--- begin TEXT EXCERPT ---
NEW YORK, U.S. - On Tuesday, Gold hit its highest since late September, extending a year-end rally.

In the last three weeks of 2017, the metal rose 4.4 percent, as a further retreat in the dollar drove prices above $1,310 an ounce.

Meanwhile, on Tuesday, Palladium prices bounced to a new 17-year high, within $5 of their all-time peak.

Price bounced as tightening emissions controls and a swing away from diesel cars in Europe fuelled fears of a shortage of the metal after years of market deficit.

At 1505 GMT, spot gold was up 0.8 percent at $1,312.52 an ounce, while U.S. gold futures for February delivery were up $4.90 an ounce at $1,314.20.

Last year, after the dollar posted its biggest annual drop since 2003, helped to lift gold by more than 13 percent in 2017. 

In the last three weeks of the year alone, the metal surged $55 an ounce.

Technical analysts have warned that gold’s rally is now looking overstretched.

Earlier on Tuesday, spot prices rose to a peak of $1,313.88 an ounce.

Jonathan Butler, Mitsubishi analyst said, “Gold starts 2018 at the highest level since September, and the highest January opening since 2013. It is only the fourth time ever that gold has opened the year above $1,300.”

Butler said, “The key questions for gold in 2018 will be how quickly developed economies can normalize interest rates after more than a decade of monetary largesse; how much further global equity market rallies can extend; what the longer-term impact of the Trump tax reforms will be on corporates and on U.S. government debt levels; and when inflation will finally start to pick up.”

He added that dollar weakness could support gold in the near term. 

On Tuesday, the U.S. currency slipped to a four-month low against the euro on optimism over a brightening economic picture in the euro zone.
--- end TEXT EXCERPT ---
* [GIVEN EXERCISE 1]:
Transcribe the part of the gold market report that opens with the words containing "He added that" and closes with "the euro zone.".
* [GIVEN EXERCISE 2]:
For each statement, tell whether the gold market report supports it, answering yes or no and quoting the words that settle it: (a) Palladium reached a new all-time high on Tuesday. (b) Gold gained more than 13 percent in 2017. (c) At 1505 GMT, U.S. gold futures for February delivery stood at $1,314.20 an ounce.
* [GIVEN EXERCISE 3]:
Summarize the gold market report in two sentences.
Rely solely on the gold market report.
--- begin PROVIDED RECORDS ---
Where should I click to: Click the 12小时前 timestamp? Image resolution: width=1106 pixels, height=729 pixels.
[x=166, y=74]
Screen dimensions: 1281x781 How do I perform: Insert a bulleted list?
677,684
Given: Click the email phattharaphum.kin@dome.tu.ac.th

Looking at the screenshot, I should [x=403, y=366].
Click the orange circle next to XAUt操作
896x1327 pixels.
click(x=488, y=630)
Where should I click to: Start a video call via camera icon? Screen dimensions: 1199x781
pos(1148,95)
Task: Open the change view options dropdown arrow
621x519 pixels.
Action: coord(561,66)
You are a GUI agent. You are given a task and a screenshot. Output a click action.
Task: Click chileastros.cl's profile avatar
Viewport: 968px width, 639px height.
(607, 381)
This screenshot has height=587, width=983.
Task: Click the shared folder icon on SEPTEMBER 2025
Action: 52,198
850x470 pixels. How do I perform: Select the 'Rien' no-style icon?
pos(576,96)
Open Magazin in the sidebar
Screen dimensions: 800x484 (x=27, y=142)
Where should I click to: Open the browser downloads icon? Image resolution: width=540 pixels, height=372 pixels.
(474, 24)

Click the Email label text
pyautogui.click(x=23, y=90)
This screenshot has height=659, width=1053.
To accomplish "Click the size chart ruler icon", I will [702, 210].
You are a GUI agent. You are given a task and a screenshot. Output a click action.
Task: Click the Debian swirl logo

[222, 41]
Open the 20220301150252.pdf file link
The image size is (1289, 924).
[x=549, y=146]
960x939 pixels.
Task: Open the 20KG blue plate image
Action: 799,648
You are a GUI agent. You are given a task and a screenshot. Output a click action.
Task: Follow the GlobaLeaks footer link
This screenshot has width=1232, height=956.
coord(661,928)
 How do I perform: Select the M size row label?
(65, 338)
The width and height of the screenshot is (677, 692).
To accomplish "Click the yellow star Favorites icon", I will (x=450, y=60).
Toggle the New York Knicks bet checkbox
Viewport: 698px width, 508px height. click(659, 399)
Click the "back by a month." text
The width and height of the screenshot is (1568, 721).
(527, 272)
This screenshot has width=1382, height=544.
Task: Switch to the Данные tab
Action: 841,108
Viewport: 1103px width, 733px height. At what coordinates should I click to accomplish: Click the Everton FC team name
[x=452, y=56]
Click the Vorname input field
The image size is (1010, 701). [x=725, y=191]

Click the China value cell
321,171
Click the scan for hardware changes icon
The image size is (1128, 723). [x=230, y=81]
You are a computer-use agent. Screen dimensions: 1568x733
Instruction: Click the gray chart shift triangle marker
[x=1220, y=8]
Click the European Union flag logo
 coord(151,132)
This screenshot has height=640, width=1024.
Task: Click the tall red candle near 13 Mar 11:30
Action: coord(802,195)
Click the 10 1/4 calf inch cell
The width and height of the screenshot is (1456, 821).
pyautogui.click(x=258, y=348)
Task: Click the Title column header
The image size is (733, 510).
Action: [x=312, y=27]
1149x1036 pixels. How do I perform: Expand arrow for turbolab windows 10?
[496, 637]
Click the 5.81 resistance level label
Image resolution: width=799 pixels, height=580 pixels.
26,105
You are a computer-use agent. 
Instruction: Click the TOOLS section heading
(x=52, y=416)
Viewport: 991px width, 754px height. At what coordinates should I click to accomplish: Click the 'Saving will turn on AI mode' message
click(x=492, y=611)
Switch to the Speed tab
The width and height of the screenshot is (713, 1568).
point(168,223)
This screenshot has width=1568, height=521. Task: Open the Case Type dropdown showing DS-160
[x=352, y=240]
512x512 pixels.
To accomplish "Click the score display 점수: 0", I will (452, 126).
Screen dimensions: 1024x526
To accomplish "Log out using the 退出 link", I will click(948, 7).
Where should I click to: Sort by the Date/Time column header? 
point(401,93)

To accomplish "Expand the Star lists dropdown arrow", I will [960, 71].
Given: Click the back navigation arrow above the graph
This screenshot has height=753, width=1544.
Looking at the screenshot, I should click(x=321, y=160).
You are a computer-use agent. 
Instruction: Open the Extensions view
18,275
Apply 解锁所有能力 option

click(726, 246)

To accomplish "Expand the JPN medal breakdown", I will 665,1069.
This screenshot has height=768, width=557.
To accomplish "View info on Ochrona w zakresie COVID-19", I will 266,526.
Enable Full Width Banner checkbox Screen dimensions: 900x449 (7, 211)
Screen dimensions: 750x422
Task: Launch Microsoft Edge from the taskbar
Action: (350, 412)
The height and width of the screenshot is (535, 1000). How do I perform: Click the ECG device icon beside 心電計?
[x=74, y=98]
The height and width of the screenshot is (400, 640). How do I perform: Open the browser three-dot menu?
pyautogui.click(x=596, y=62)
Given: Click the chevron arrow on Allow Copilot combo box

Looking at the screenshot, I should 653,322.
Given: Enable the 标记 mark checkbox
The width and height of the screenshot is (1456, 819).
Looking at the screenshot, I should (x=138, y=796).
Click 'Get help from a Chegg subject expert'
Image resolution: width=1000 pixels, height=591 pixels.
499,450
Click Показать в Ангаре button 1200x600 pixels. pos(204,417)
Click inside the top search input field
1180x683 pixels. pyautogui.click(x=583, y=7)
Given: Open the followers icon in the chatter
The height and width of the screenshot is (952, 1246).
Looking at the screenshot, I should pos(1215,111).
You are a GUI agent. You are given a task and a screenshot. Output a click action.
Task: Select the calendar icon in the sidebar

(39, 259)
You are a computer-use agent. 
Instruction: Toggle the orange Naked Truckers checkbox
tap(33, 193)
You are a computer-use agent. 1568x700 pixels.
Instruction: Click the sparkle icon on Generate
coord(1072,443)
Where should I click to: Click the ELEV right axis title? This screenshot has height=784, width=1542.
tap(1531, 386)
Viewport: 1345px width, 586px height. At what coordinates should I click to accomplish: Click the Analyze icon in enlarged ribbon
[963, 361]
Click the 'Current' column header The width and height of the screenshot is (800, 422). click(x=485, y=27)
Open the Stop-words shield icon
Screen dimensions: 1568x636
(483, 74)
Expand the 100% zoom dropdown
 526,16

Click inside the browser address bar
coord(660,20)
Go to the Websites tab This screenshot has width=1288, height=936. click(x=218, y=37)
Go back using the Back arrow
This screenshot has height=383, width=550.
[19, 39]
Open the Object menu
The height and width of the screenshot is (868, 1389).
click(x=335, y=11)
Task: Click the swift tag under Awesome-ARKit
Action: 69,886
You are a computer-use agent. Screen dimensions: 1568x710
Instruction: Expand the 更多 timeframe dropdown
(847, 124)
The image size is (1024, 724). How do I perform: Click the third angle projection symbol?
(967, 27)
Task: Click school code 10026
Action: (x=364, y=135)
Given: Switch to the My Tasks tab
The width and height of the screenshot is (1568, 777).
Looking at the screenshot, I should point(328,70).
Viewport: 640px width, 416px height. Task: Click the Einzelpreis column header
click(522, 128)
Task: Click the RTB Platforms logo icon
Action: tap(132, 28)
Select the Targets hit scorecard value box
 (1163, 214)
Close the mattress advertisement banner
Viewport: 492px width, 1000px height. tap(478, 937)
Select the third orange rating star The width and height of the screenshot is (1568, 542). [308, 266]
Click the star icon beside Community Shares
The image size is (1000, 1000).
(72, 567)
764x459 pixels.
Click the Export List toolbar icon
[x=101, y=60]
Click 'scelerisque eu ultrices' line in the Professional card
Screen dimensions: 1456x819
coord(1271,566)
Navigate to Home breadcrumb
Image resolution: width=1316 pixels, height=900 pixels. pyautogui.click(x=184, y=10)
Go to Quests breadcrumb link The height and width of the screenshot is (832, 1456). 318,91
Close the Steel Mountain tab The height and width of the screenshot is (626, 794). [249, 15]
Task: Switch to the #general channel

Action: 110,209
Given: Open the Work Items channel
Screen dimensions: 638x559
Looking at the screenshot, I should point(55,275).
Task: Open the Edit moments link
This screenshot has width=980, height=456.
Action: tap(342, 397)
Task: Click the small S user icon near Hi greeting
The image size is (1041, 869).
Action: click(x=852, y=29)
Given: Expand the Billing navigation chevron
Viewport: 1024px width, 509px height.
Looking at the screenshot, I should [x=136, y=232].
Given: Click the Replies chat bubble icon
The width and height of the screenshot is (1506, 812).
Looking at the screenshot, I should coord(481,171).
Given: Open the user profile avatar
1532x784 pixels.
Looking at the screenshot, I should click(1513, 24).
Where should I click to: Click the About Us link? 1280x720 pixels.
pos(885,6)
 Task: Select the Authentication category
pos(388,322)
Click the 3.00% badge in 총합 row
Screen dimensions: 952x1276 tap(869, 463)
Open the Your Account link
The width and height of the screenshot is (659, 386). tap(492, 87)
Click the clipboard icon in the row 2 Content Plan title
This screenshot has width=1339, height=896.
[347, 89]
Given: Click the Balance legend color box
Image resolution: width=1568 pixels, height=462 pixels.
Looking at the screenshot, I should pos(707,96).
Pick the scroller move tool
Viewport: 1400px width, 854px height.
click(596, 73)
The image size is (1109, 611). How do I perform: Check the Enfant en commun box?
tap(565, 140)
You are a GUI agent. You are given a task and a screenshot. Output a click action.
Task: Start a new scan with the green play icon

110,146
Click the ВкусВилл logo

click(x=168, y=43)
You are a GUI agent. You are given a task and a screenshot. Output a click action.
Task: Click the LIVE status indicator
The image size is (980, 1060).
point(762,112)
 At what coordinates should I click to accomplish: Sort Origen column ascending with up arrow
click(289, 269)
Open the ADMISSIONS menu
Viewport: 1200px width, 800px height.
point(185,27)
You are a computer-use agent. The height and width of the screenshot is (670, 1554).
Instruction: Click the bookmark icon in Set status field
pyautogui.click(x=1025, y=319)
--- end PROVIDED RECORDS ---
* [WRITTEN SOLUTION 1]:
He added that dollar weakness could support gold in the near term. 

On Tuesday, the U.S. currency slipped to a four-month low against the euro on optimism over a brightening economic picture in the euro zone.

* [WRITTEN SOLUTION 2]:
(a) No: "within $5 of their all-time peak"
(b) Yes: "helped to lift gold by more than 13 percent in 2017"
(c) Yes: "U.S. gold futures for February delivery were up $4.90 an ounce at $1,314.20"

* [WRITTEN SOLUTION 3]:
Gold hit its highest level since late September on Tuesday, extending a year-end rally in which a further retreat in the dollar drove prices above $1,310 an ounce, though technical analysts warned the rally now looks overstretched. Palladium bounced to a new 17-year high on shortage fears, and a Mitsubishi analyst said dollar weakness could support gold in the near term.